TEXTE DE LA PAGE -
Un autre paradoxe du Tao autre voie paradoxale, est dans les 1ers mots du Tao Te King : "La voie qui peut être exprimée par la parole n'est pas la Voie éternelle" et ensuite pendant près de 100 chapitres Lao Tseu va nous bassiner sur la Voie éternelle ;-)
Je ne sais pas si ma part de vieux moine zen fou réincarné est bien clair dans ce que j'écris, mais je crois que ceux qui pratiquent la méditation sont des fous qui cherchent à ne rien chercher ;-) (bon "fou" je ne parle que pour moi bien tendu )
le 22/11/2006
Bonjour,
après avoir relu trois fois attentivement, je dirais plutôt 'non-intention'; mais je n'irais pas jusqu'à 'nous déposséder de nous-mêmes'. Devenir ce que nous sommes, c'est à dire esprit vide, sans but et (omni)conscient de l'être.
N'y a t'il pas entre 'non-pensée' et 'non-intention' un espace suffisant pour glisser une feuille de papier à cigarette ?
amicalement.
le 22/11/2006
Le "voeu du bodhisattva" déborde sa pratique, c'est presque inhumain de penser pouvoir "aider tous les êtres" et pourtant on ne peut s'échapper nulle part, notre pratique de zazen c'est s'unifier aux contraires et aux multiples contradictions en soi-même et en "dehors de soi".......je ne sais pas ce qu'il va rester de tous ces efforts, peut etre que d'approcher quelques instants le silence profond de la méditation suffit amplement pour tout expliquer !!
Et ensuite on parle parce que c'est trés agréable de communiquer, mais le silence est présent dans le fond du coeur.......et à la fin on a juste besoin de serrer la main de quelqu'un ou de la prendre entre ses bras.
Bernard
le 22/11/2006
Bonjour,
Ce qui m'étonne, c'est que tu sembles dire que dans l'espace du za-zen, débarrassé de nos pensées construites, nous n'y sommes pas. Or, justement, nous sommes présent dans ce vide, entièrement, avec tous nos traits de personnalités, nos désirs, notre mémoire, notre passé et notre futur.d'abord merci Eric de me permettre de participer à ce blog.
Penser n'est pas être, quoi qu'être c'est aussi penser.
Mais j'en reviens à ta réflexion initiale : quelle valeur peut-on donner à la non-intention ? La branche ramassée par terre et jetée dans un seau est-elle plus belle, meilleure, plus accomplie que l'exubérant vase de roses rouges parfaitement écloses et soigneusement disposées ?

DONNÉES FOURNIES -
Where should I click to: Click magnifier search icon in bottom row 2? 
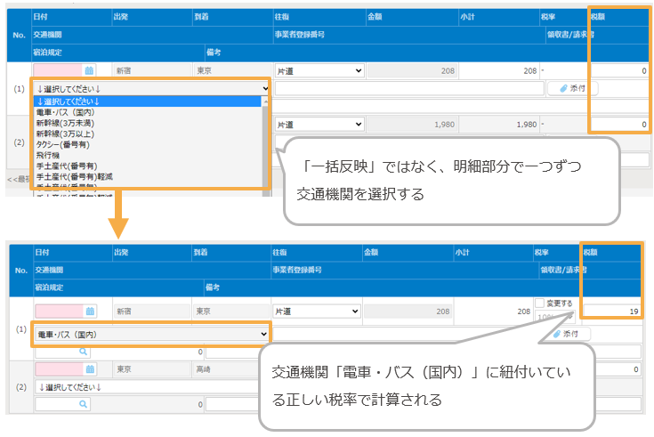pos(85,404)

SÉRIE D'EXERCICES -
A. Recopiez tout ce qui, dans le texte de la page, va de "Je ne sais pas si" jusqu'à "(omni)conscient de l'être.".
B. D'après le texte de la page, quels sont les premiers mots du Tao Te King ?

RÉPONSES AUX EXERCICES -
A.
Je ne sais pas si ma part de vieux moine zen fou réincarné est bien clair dans ce que j'écris, mais je crois que ceux qui pratiquent la méditation sont des fous qui cherchent à ne rien chercher ;-) (bon "fou" je ne parle que pour moi bien tendu )
le 22/11/2006
Bonjour,
après avoir relu trois fois attentivement, je dirais plutôt 'non-intention'; mais je n'irais pas jusqu'à 'nous déposséder de nous-mêmes'. Devenir ce que nous sommes, c'est à dire esprit vide, sans but et (omni)conscient de l'être.

B. « La voie qui peut être exprimée par la parole n'est pas la Voie éternelle. »